How to find <tag> to </tag> HTML strings and 'save' them?

M

mark

Hi All,

Apologies for the newbie question but I've searched and tried all
sorts for a few days and I'm pulling my hair out ;[

I have a 'reference' HTML file and a 'test' HTML file from which I
need to pull 10 strings, all of which are contained within <h2> tags,
e.g.:
<h2 class=r><a href="http://www.someplace.com/">Go Someplace</a></h2>

Once I've found the 10 I'd like to write them to another 'results'
html file. Perhaps a 'reference results' and a 'test results' file.
From where I would then like to 'diff' the results to see if they
match.

Here's the rub: I cannot find a way to pull those 10 strings so I can
save them to the results pages.
Can anyone please suggest how this can be done?

I've tried allsorts but I've been learning Python for 1 week and just
don't know enough to mod example scripts it seems. don't even get me
started on python docs.. ayaa ;] Please feel free to teach me to suck
eggs because it's all new to me :)

Thanks in advance,

Mark.
 
J

Jorge Godoy

Hi All,

Apologies for the newbie question but I've searched and tried all
sorts for a few days and I'm pulling my hair out ;[

I have a 'reference' HTML file and a 'test' HTML file from which I
need to pull 10 strings, all of which are contained within <h2> tags,
e.g.:
<h2 class=r><a href="http://www.someplace.com/">Go Someplace</a></h2>

Once I've found the 10 I'd like to write them to another 'results'
html file. Perhaps a 'reference results' and a 'test results' file.
From where I would then like to 'diff' the results to see if they
match.

Here's the rub: I cannot find a way to pull those 10 strings so I can
save them to the results pages.
Can anyone please suggest how this can be done?

I've tried allsorts but I've been learning Python for 1 week and just
don't know enough to mod example scripts it seems. don't even get me
started on python docs.. ayaa ;] Please feel free to teach me to suck
eggs because it's all new to me :)

Thanks in advance,

Mark.


Take a look at BeautifulSoup. It is easy to use and works well with some
malformed HTML that you might find ahead.
 
M

mark

Great, thanks so much for posting that. It's worked a treat and I'm
getting HTML files with the list of h2 tags I was looking for.
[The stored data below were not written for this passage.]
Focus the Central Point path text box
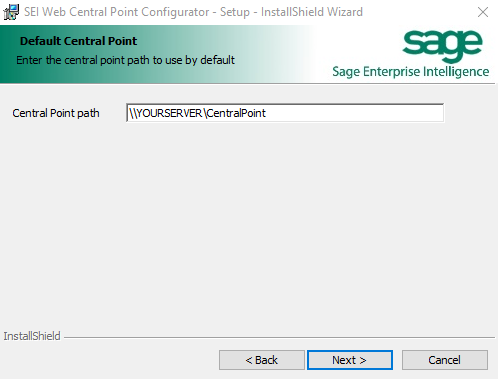498x379 pixels. click(x=285, y=113)
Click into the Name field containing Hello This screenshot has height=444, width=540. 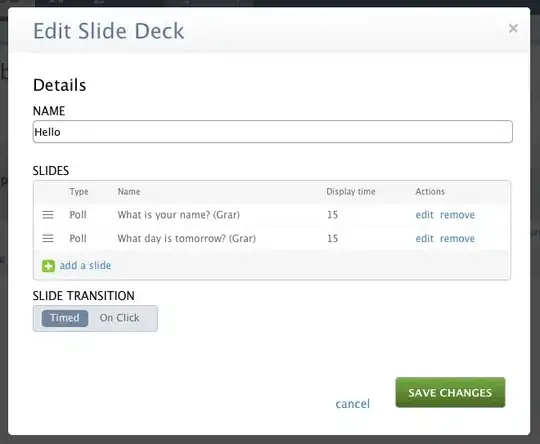click(272, 132)

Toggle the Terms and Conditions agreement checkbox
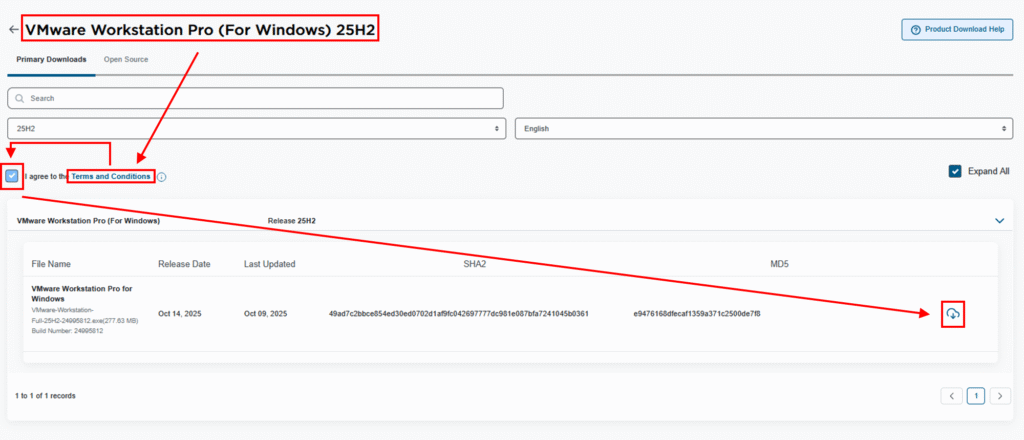(12, 176)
Here's
the code just to share, what a relief :) :
................................
from BeautifulSoup import BeautifulSoup
import re

page = open("soup_test/tomatoandcream.html", 'r')
soup = BeautifulSoup(page)

myTagSearch = str(soup.findAll('h2'))

myFile = open('Soup_Results.html', 'w')
myFile.write(myTagSearch)
myFile.close()

del myTagSearch
................................

I do have two other small queries that I wonder if anyone can help
with.

Firstly, I'm getting the following character: "[" at the start, "]" at
the end of the code. Along with "," in between each tag line listing.
This seems like normal behaviour but I can't find the way to strip
them out.

There's an example of stripping comments and I understand the example,
but what's the *reference* to the above '[', ']' and ',' elements?
for the comma I tried:
soup.find(text=",").replaceWith("")

but that throws this error:
AttributeError: 'NoneType' object has no attribute 'replaceWith'

Again working with the 'Removing Elements' example I tried:
soup = BeautifulSoup("you are a banana, banana, banana")
a = str(",")
comments = soup.findAll(text=",")
[",".extract() for "," in comments]
But if I'm doing 'import beautifulSoup' this give me a "soup =
BeautifulSoup("you are a banana, banana, banana")
TypeError: 'module' object is not callable" error, "import
beautifulSoup from BeautifulSoup" does nothing

Secondly, in the above working code that is just pulling the h2 tags -
how the blazes do I 'prettify' before writing to the file?

Thanks in advance!

Mark.

...................

Apologies for the newbie question but I've searched and tried all
sorts for a few days and I'm pulling my hair out ;[
I have a 'reference' HTML file and a 'test' HTML file from which I
need to pull 10 strings, all of which are contained within <h2> tags,
e.g.:
<h2 class=r><a href="http://www.someplace.com/">Go Someplace</a></h2>
Once I've found the 10 I'd like to write them to another 'results'
html file. Perhaps a 'reference results' and a 'test results' file.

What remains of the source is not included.